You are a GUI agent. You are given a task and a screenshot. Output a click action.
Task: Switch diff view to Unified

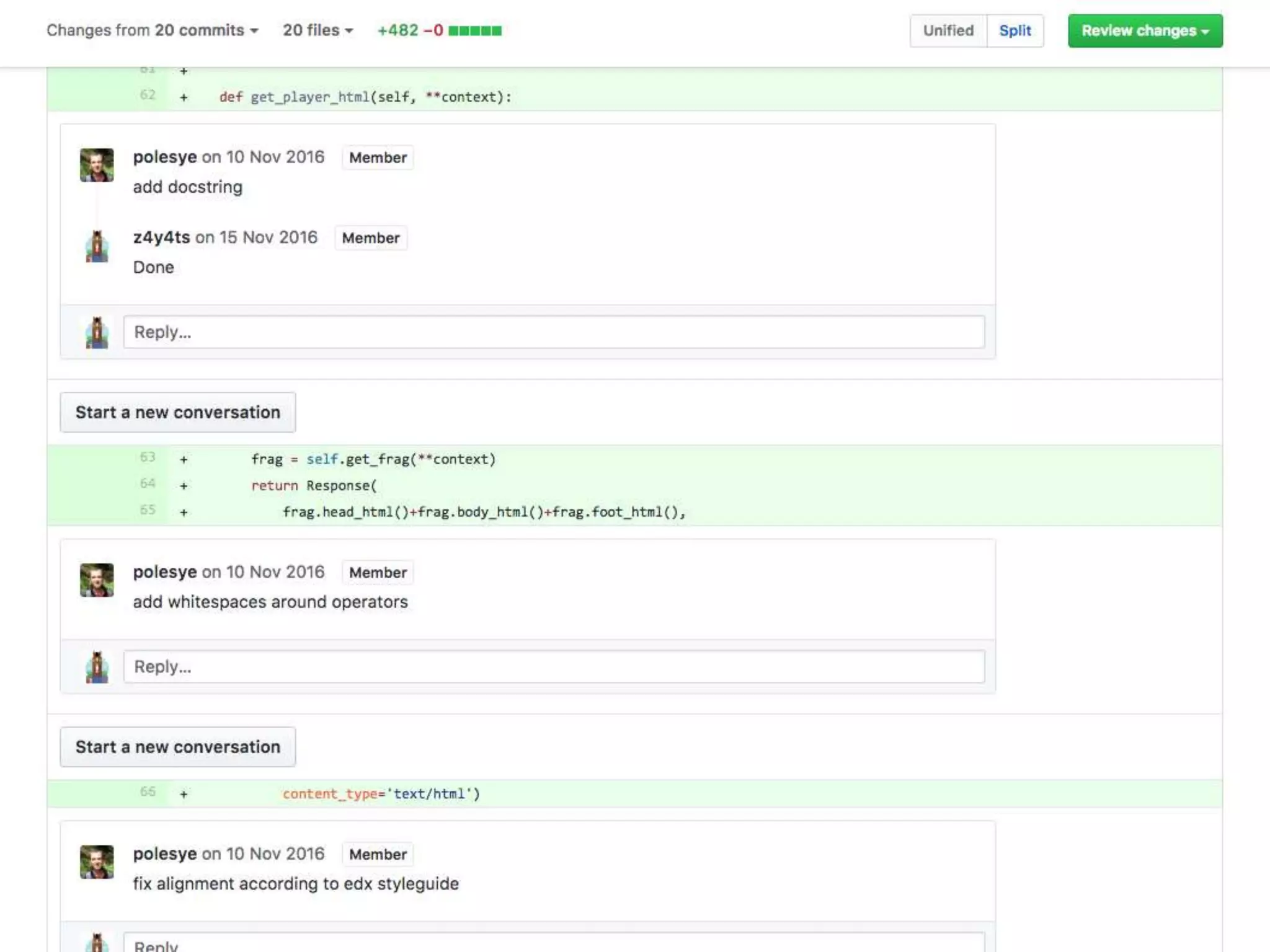[x=948, y=31]
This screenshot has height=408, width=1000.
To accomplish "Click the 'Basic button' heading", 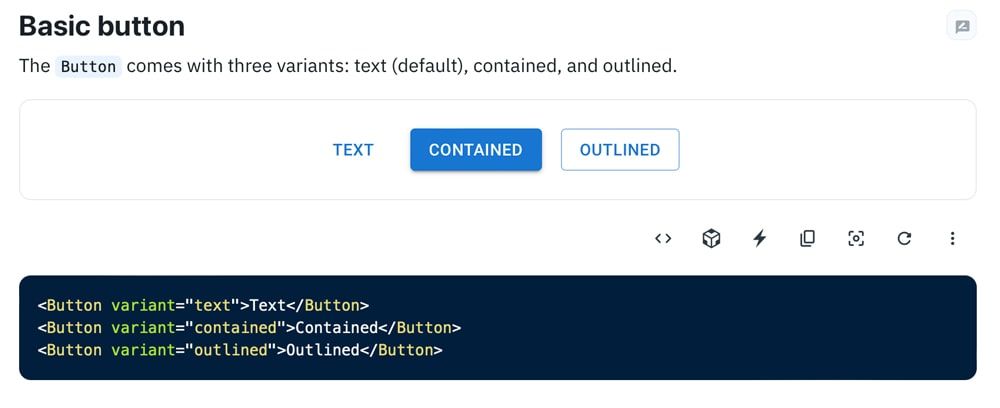I will tap(102, 26).
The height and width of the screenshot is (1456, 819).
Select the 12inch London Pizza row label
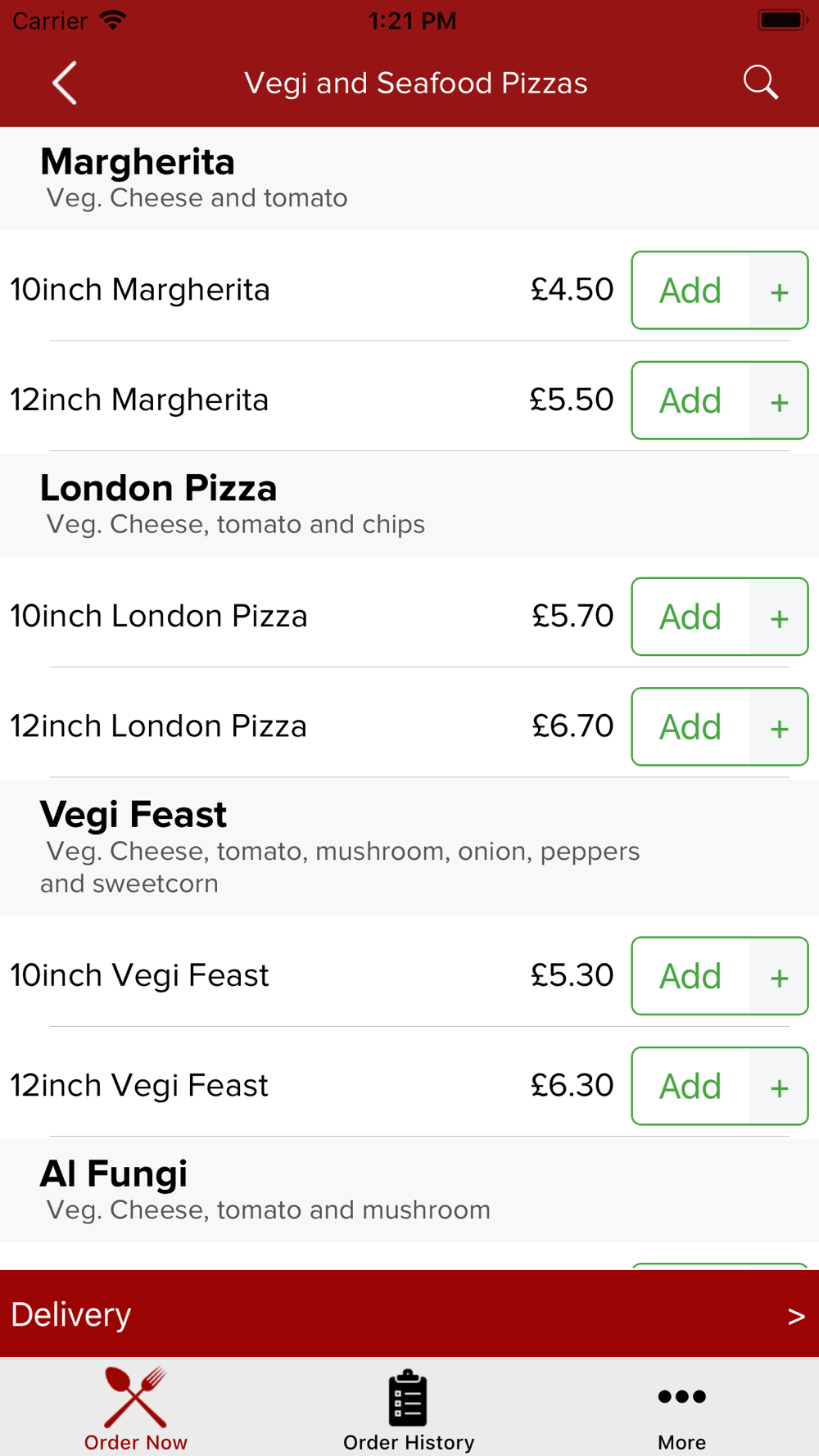click(158, 726)
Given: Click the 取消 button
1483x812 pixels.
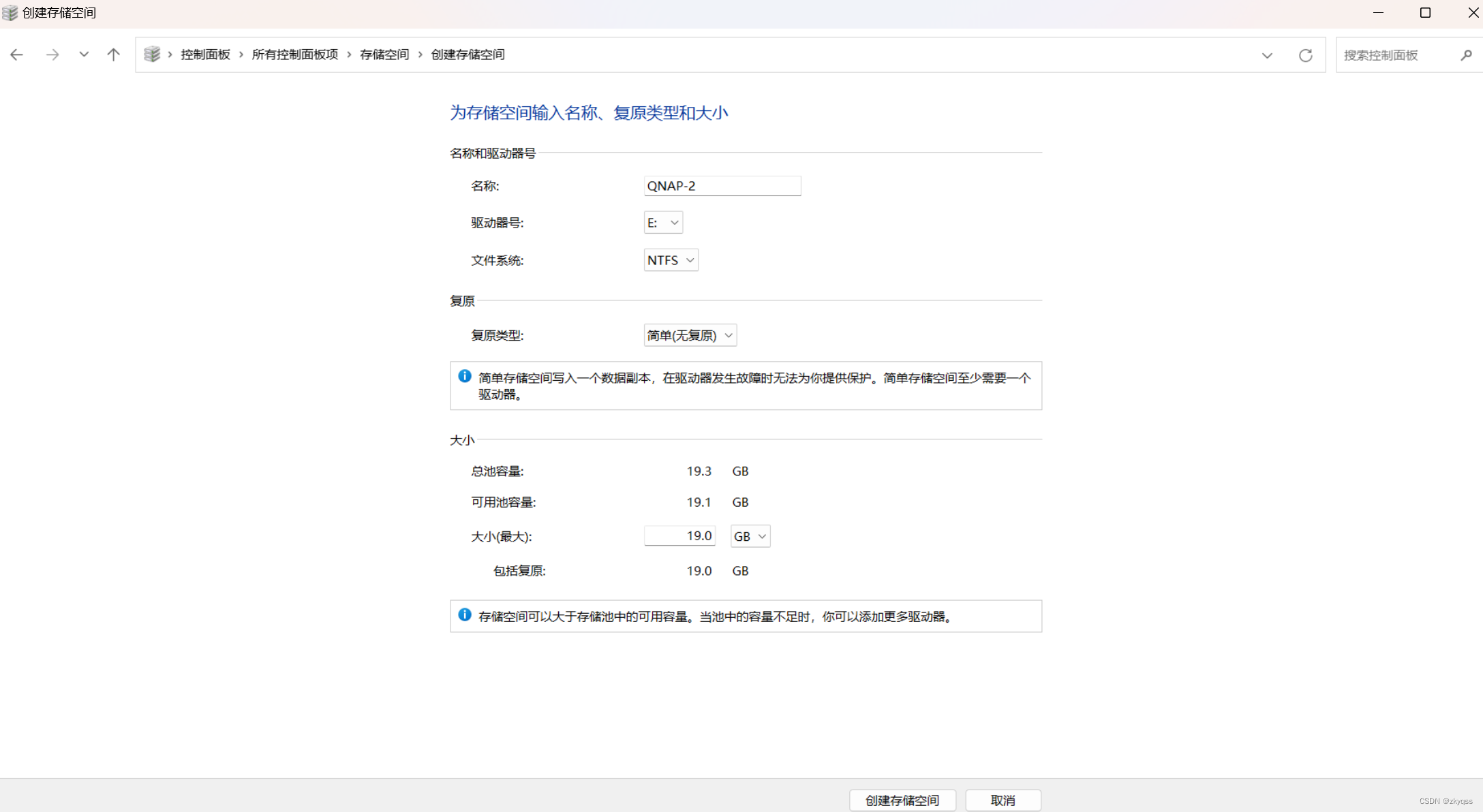Looking at the screenshot, I should 1003,800.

WHAT IS EXPECTED - Please return every line from the rows above that contains the string "height", treating uppercase and lowercase as different.

THE REPLY -
This screenshot has height=408, width=1000.
The height and width of the screenshot is (1456, 819).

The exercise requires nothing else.